And all ports were built with that present.

I have other cards, all 4000-series or earlier, but will have to find another motherboard with a PCIe slot for testing.


----------



## Kian (Feb 9, 2013)

wblock@ said:
			
		

> It's surprising that the open source xorg radeon driver would not support that card.



Are you sure there is a good operation of the open source driver on my "ati 4350 radeon" card? You may want to look at: http://forums.pcbsd.org/showthread.php?t=19106


----------



## wblock@ (Feb 9, 2013)

Kian said:
			
		

> Are you sure there is a good operation of the open source driver on my "ati 4350 radeon" card?
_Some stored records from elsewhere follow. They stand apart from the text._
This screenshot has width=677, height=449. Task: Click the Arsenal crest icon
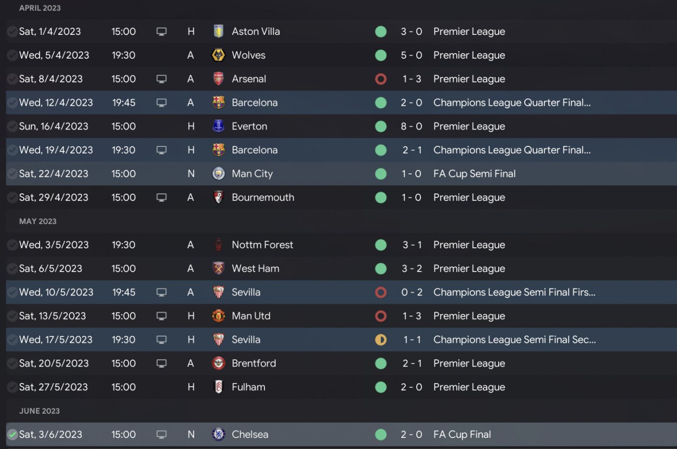(218, 79)
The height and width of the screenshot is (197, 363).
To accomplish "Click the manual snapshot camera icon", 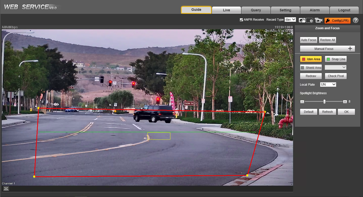I will coord(302,20).
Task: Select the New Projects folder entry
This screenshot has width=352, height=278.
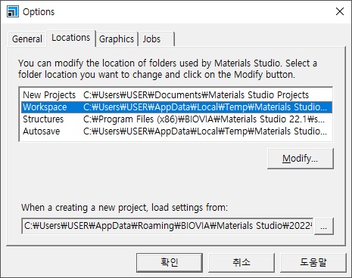Action: click(49, 95)
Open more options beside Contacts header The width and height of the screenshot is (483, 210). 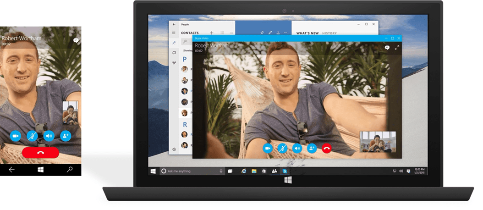click(231, 33)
You may want to look at: http://forums.pcbsd.org/showthread.php?t=19106



"Catalyst" are, AFAIK, the official AMD drivers for Windows.  Does not apply to FreeBSD.

I do not have a Radeon HD4350 card to test, but both the HD4650 and HD4850 work well on FreeBSD using the xorg radeon driver.  That is running FreeBSD 9.1 amd64 and xorg 7.5.2, xorg-server-1.10.6_2,1.  WITH_NEW_XORG=yes is set in /etc/make.conf, KMS is not.


----------



## adamk (Feb 9, 2013)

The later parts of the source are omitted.